O senhor na mesa em frente enfrenta uma taça de vinho igual à minha: cheia até a borda. A culpa é toda do garçom, o que diminui minha culpa por ter pedido álcool em vez de suco de laranja ou água mineral. Se nesse ritmo o velho chegou aos seus prováveis oitenta e cinco anos, não preciso aumentar minha glicemia com bebida doce ou poluir o meio ambiente com garrafa de plástico.
Tirando a tela do celular, observar os outros é o passatempo que sobra para quem come sozinho em lugar público. E aqui estou, analisando o nível de vinho na taça do vizinho de mesa no Sarkis, tradicional restaurante armênio na Villa Crespo, em Buenos Aires. Sou o único que almoça desacompanhado nesse lugar de famílias e casais.
O sujeito na outra mesa à esquerda é brasileiro. Está numa ligação:
— E aí, Claudião! Não atendi antes porque estou almoçando em Buenos Aires. É. Estou testando o lugar para quando virmos juntos pra cá –, conversa ele, em voz alta o suficiente para ser escutado do outro canto do salão. Identifico o sotaque paulistano de classe média. Sua mulher não abre a boca.
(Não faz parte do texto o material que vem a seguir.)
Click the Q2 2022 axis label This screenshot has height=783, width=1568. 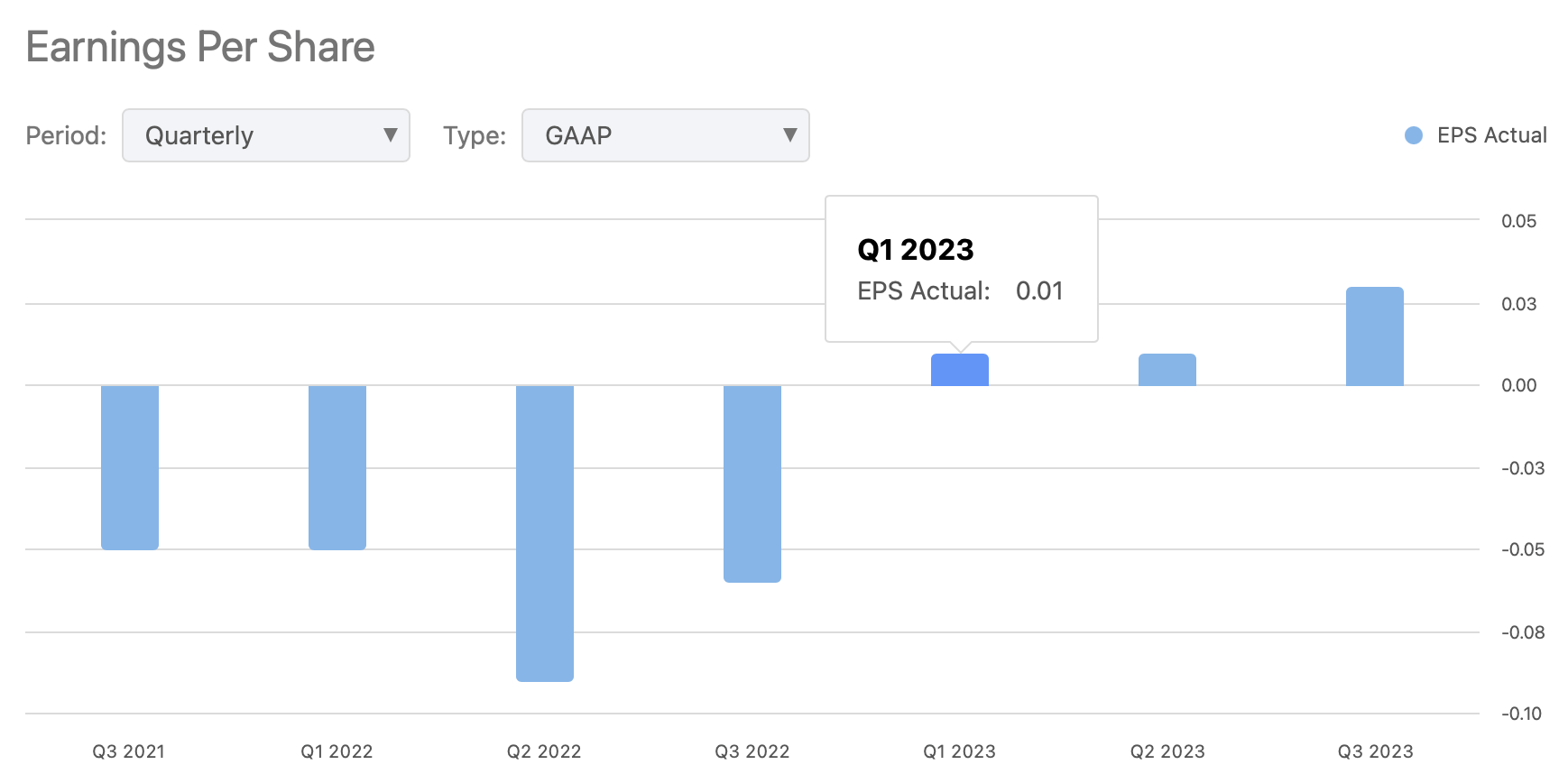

Sair andando do hotel, escolher um restaurante no mapa e ser a única pessoa sozinha no meio de tanta gente me faz sentir desconfortável. Logo penso: tem alguém me analisando? Não teria sido mais fácil pedir fast food para entregar no hotel?
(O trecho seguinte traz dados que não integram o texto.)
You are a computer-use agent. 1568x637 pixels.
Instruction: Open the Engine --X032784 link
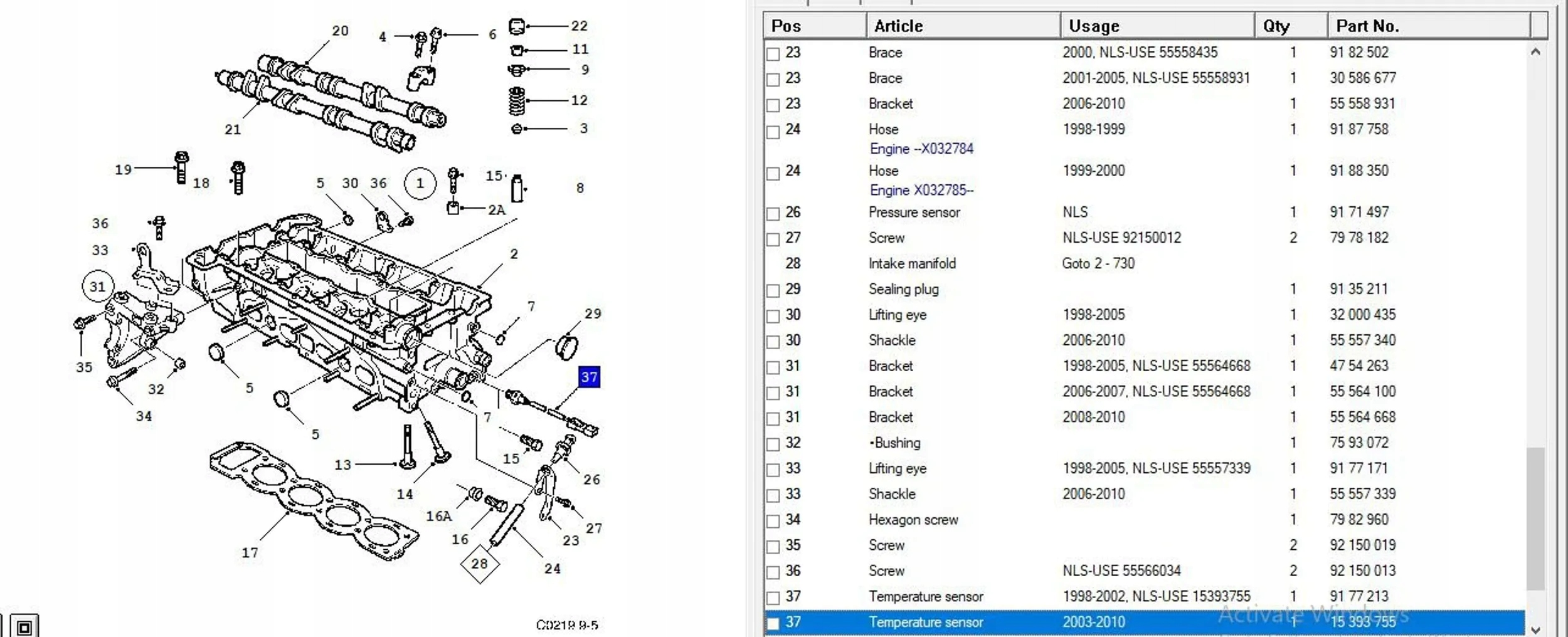[921, 149]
Arranjar uma distração ajuda a se sentir menos observado ou combater o tédio. Pode ser um desenho ou até este texto que você lê, que começou a ser escrito justamente no celular, enquanto esperava meu prato chegar no Sarkis.
O desenho é de outro restaurante, dias atrás, quando saí para comer em La Plata, cidade a uma hora de Buenos Aires. Estive lá por quatro dias para o Interaction Latin America, evento internacional de design da experiência do usuário, que é minha área de trabalho.
Desta vez, vim jantar no Green Garden, que a recepcionista do hotel me disse que era “más tranqui” quando lhe perguntei por algo que não fosse um bar.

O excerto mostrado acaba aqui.